Tunus’luların “Yasemin” adını verdikleri bu devrimin kıvılcımlarının diğer diktatörlük ve despotlukla idare edilen ülkelere sıçrayacağı çok Açıktı.
Tunus’lu işsiz muhendis bir gencin haksızlığa karşı bedenini ateşe vererek isyanı başlatması, ardından kitlelerin sokağa inerek rejimi yıkması, bundan ilham alan Sudan ve Mısır halkının kendi kırk yıllık Firavunlarına karşı ayaklanması ve sokaklara, meydanlara milyonların dökülmesi, kararlı bir direniş sonucu diktatörlerin ülkelerini terk etmesi, halkın gücünün ne olduğunu bütün dünyaya gösterdi.
Tunus, Mısır ve Sudan da ortaya çıkan bu yeni durum, elbette diktatörlükler altında inleyen başka halklara ilham kaynağı olacak, onlara güç verecekti.
Nitekim kırk yıldır Libya halkının iradesini silahla zapt eden ve iktidarı bir türlü terk etmeyen Albay Kaddafi’ye karşı tarihi ve görkemli bir halk isyanı başladı… İsyan ateşi Tunus, Libya, Mısır, Sudan’la sınırlı kalmadı, diktatörlüklerin bulunduğu her yere ulaştı ve ulaşmaya çalışıyor. Yemen’de halk ayaklandı, Ürdün’de kıvılcımlar çakıldı, bazı Körfez ülkelerinde sokaklar çalkanıyor. En katı diktatörlüklerde henüz isyan patlak veremedi.
Ama kitleler derinden homurdanıyor.

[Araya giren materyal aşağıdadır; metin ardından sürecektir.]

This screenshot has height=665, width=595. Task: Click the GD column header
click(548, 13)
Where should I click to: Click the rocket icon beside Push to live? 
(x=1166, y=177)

Bu ülkelerden bir tanesi Suriye, diğeri Kuzey Kürdistan’dır.
Suriye rejimi tam bir halklar zindanıdır, Esat ailesi orada insanlığı boğmak üzeredir, burada bir kıvılcımın çakmasıyla birlikte rejim çok şidetli bir hızda tuzla buz olmakla karşı karşıyadır.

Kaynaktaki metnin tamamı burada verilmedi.